Spline, B-Spline in Analysis 📂Fourier Analysis

Spline, B-Spline in Analysis

Definition¹

If the function $f:\mathbb{R} \to \mathbb{R}$ is a piecewise polynomial on interval $\mathbb{R}$, it is called a spline on $\mathbb{R}$. The points where the polynomial changes are called knots.

Explanation

As can be seen from the definition, a spline does not have to be a continuous function. The following function $f$ is an example of a spline.

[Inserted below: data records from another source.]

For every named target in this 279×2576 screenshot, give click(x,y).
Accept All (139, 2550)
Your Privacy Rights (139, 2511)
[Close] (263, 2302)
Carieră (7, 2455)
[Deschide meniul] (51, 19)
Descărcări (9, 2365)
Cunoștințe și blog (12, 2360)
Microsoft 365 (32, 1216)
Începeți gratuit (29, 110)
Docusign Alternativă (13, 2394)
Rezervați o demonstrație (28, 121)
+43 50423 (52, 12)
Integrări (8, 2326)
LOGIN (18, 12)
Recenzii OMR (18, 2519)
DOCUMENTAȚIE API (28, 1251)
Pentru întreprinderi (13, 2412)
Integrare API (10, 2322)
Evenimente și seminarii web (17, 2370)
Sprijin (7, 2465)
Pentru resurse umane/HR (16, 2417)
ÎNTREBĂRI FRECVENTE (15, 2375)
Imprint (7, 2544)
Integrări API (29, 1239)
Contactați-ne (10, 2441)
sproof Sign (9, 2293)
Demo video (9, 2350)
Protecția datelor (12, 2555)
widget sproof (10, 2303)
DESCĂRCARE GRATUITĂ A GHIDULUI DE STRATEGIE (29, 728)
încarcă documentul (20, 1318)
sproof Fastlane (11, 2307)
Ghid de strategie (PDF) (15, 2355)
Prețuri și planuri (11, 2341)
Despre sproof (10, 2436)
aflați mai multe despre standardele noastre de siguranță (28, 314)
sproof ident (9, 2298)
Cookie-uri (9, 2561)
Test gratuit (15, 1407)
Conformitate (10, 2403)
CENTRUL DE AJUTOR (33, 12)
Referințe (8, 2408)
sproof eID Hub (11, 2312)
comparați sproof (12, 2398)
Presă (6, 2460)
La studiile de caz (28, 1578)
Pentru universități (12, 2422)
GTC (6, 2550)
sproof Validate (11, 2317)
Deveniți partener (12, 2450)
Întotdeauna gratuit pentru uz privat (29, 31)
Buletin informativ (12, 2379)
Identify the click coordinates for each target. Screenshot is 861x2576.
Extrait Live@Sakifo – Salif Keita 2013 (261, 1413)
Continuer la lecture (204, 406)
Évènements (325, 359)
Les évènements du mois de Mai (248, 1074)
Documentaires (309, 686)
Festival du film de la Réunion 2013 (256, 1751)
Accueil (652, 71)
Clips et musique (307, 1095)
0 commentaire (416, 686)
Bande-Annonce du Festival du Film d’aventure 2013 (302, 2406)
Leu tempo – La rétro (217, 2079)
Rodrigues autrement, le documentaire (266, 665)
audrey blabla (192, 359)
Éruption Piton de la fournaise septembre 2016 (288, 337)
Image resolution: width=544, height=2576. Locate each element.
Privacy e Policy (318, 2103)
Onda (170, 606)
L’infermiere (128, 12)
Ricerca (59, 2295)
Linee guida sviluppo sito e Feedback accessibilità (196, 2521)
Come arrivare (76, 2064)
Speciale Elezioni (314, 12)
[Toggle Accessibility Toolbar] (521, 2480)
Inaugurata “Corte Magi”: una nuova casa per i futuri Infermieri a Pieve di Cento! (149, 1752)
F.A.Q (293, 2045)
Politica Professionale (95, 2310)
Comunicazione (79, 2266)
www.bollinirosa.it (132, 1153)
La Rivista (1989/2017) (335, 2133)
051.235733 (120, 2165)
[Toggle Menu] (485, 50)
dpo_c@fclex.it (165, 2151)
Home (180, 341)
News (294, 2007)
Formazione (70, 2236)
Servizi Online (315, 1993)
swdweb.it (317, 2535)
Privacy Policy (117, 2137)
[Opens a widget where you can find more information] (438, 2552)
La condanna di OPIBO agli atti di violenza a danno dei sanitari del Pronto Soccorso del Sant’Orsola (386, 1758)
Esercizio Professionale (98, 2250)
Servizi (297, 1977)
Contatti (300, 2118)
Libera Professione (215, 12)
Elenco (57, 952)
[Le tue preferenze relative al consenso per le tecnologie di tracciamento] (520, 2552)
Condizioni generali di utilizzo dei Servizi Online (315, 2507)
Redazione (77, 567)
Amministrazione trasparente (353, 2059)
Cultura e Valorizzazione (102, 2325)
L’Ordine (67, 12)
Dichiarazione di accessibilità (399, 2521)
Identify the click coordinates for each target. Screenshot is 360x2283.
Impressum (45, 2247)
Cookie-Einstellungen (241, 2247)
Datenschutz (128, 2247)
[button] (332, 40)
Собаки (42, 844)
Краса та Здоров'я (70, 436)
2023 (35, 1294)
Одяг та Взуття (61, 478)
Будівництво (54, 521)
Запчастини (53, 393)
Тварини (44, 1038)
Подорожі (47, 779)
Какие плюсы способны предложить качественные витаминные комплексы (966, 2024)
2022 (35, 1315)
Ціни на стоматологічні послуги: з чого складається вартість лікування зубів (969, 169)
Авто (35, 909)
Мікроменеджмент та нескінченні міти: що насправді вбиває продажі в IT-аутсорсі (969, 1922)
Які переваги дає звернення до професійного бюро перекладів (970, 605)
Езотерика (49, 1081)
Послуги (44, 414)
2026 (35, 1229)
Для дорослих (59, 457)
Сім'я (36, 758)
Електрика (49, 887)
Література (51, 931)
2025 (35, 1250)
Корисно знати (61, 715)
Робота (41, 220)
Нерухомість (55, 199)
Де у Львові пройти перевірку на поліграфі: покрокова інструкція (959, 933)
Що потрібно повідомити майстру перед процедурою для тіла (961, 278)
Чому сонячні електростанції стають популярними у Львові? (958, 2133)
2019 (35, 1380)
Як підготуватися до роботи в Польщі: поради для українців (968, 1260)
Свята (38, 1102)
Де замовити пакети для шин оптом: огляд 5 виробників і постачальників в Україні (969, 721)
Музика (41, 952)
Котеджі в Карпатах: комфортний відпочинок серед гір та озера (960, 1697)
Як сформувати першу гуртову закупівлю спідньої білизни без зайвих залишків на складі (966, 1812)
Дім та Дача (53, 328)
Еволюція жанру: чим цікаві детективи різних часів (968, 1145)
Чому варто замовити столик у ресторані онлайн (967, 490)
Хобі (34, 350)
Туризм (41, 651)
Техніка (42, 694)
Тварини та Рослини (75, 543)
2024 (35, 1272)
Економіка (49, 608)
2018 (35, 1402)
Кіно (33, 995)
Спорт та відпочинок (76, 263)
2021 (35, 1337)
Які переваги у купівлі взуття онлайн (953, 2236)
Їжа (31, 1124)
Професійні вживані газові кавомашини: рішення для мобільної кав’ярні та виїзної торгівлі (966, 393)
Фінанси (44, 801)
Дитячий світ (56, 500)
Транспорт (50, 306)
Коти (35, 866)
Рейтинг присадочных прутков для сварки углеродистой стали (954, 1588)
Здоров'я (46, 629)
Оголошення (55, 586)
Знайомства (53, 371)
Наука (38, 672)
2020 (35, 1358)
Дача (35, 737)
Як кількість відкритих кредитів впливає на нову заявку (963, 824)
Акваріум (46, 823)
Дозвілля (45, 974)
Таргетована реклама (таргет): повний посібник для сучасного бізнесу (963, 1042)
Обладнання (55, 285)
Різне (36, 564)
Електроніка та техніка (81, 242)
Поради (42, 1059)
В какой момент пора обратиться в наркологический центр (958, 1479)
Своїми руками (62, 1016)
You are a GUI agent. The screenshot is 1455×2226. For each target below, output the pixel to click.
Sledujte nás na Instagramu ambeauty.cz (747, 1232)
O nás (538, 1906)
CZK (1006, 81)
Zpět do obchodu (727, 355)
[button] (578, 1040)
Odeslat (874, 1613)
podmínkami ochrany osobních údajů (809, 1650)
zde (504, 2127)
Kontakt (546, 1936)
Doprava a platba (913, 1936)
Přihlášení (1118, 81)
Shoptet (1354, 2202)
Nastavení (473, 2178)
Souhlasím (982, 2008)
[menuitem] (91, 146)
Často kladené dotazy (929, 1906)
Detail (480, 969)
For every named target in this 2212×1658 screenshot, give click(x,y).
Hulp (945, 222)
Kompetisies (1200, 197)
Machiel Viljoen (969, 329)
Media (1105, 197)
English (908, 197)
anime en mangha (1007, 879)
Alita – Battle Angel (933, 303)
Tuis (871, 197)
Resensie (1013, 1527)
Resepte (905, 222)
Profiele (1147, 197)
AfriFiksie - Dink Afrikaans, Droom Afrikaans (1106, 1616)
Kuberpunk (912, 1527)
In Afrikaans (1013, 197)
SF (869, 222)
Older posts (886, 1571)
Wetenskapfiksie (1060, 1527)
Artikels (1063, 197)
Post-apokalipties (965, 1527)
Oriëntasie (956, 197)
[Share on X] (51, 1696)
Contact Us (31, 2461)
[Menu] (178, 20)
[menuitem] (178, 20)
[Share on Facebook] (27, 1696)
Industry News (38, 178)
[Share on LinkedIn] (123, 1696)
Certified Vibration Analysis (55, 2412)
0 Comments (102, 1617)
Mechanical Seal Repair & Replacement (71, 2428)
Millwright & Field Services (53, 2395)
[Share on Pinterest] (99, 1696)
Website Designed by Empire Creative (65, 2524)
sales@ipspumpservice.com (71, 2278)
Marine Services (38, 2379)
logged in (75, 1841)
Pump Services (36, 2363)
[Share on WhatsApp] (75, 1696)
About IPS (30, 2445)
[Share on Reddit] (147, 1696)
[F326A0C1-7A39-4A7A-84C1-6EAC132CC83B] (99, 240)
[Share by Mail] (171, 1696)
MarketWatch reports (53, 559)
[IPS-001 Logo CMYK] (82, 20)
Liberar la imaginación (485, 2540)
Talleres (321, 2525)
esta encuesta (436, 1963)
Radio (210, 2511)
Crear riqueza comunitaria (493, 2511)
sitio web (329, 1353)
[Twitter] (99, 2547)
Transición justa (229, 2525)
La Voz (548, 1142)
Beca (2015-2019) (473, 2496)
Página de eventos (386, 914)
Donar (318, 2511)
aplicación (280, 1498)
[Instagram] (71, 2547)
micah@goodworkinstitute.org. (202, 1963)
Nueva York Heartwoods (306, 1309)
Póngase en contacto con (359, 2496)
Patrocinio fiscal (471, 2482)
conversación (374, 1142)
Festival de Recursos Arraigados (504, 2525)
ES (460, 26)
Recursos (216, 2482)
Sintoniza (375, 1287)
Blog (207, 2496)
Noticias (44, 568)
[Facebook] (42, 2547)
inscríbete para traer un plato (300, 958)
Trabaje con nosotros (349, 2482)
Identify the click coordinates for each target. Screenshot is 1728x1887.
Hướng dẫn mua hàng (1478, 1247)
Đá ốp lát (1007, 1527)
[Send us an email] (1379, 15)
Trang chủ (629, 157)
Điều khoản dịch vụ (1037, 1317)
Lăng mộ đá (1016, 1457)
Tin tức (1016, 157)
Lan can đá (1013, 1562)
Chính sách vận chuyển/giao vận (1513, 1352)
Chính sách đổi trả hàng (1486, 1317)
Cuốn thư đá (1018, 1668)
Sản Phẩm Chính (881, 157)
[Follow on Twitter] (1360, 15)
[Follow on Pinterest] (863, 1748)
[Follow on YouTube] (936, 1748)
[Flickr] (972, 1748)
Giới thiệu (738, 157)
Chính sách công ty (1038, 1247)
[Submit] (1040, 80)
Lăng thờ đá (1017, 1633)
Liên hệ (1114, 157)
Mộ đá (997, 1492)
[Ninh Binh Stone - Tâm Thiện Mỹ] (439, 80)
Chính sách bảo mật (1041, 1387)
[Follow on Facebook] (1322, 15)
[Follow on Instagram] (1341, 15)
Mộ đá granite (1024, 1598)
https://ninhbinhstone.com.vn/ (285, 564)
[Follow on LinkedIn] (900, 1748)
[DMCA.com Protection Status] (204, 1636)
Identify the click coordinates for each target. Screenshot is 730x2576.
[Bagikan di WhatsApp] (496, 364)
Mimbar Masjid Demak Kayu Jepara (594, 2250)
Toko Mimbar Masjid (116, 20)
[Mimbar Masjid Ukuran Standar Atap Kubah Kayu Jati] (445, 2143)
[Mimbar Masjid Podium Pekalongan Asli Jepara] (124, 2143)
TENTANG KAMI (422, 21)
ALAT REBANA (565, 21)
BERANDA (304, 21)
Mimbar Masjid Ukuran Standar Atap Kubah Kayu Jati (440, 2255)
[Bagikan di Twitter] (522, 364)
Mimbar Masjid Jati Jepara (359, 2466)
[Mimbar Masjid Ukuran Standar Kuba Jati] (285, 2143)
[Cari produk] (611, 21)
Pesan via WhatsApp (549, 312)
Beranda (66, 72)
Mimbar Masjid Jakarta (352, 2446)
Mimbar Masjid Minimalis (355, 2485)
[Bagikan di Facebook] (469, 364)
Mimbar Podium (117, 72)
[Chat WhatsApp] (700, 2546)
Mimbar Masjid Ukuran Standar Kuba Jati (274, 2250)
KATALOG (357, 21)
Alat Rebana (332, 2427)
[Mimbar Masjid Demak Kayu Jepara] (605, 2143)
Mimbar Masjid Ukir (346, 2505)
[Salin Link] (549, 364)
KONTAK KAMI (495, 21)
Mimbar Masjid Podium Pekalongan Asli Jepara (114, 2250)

$$ f(x) = \begin{cases} 0 & x\in[\infty,0] \\ 2x^{2}&x\in(0,1] \\ 2-x & x\in (1,4] \\ \frac{1}{16}x^{3} & x\in(4,\infty] \end{cases} $$

In the above case, $x=0$, $x=1$, and $x=4$ are knots. A B-spline is a spline with good properties. A $B$-B-spline $N_{1}$ is defined using the indicator function on interval $[0,1]$ as follows:

$$ N_{1}(x) :=\chi_{[0,1]}(x)\quad , x\in \mathbb{R} $$

And for $m \in \mathbb{N}$, B-spline $N_{m+1}$ is defined as follows:

$$ \begin{equation} N_{m+1}(x) := (N_{m} * N_{1})(x)\end{equation} $$

Here, $\ast$ is a convolution. $m$ is called the order of the B-spline $N_{m}$. By definition $(1)$, the following is true:

$$ \begin{align*} N_{m} =&\ N_{m-1}*N_{1} \\ =&\ N_{m-2}*N_{1}*N_{1} \\ =&\ N_{m-3}*N_{1}*N_{1}*N_{1} \\ =&\ \underbrace{N_{1}N_{1}N_{1}\cdotsN_{1}}_{m} \end{align} $$

Also, from the definition of $N_{1}$ and convolution, the following formula holds true:

$$ N_{m+1}(x)=\int _{-\infty} ^{\infty}N_{m}(x-t)N_{1}(t)dt=\int_{0}^{1}N_{m}(x-t)dt $$

The picture below shows the graphs of $N_{2}$ and $N_{3}$ from left to right.

Properties

A B-spline of order $m\in \mathbb{N}$ satisfies the following properties:

(a) $\mathrm{supp}N_{m}=[0,m]$ $\text{and}$ $N_{m}(x)>0 \text{ for } x\in(0,m) $

(b) $\displaystyle \int _{-\infty} ^{\infty} N_{m}(x)dx=1$

(c) For $m\ge 2$, the following formula holds true:

$$ \begin{equation} \sum \limits_{k \in \mathbb{Z}} N_{m}(x-k)=1,\quad \forall x\in \mathbb{R} \end{equation} $$

(c’) When $m=1$, the above formula holds true for $x\in \mathbb{R}\setminus \mathbb{Z}$.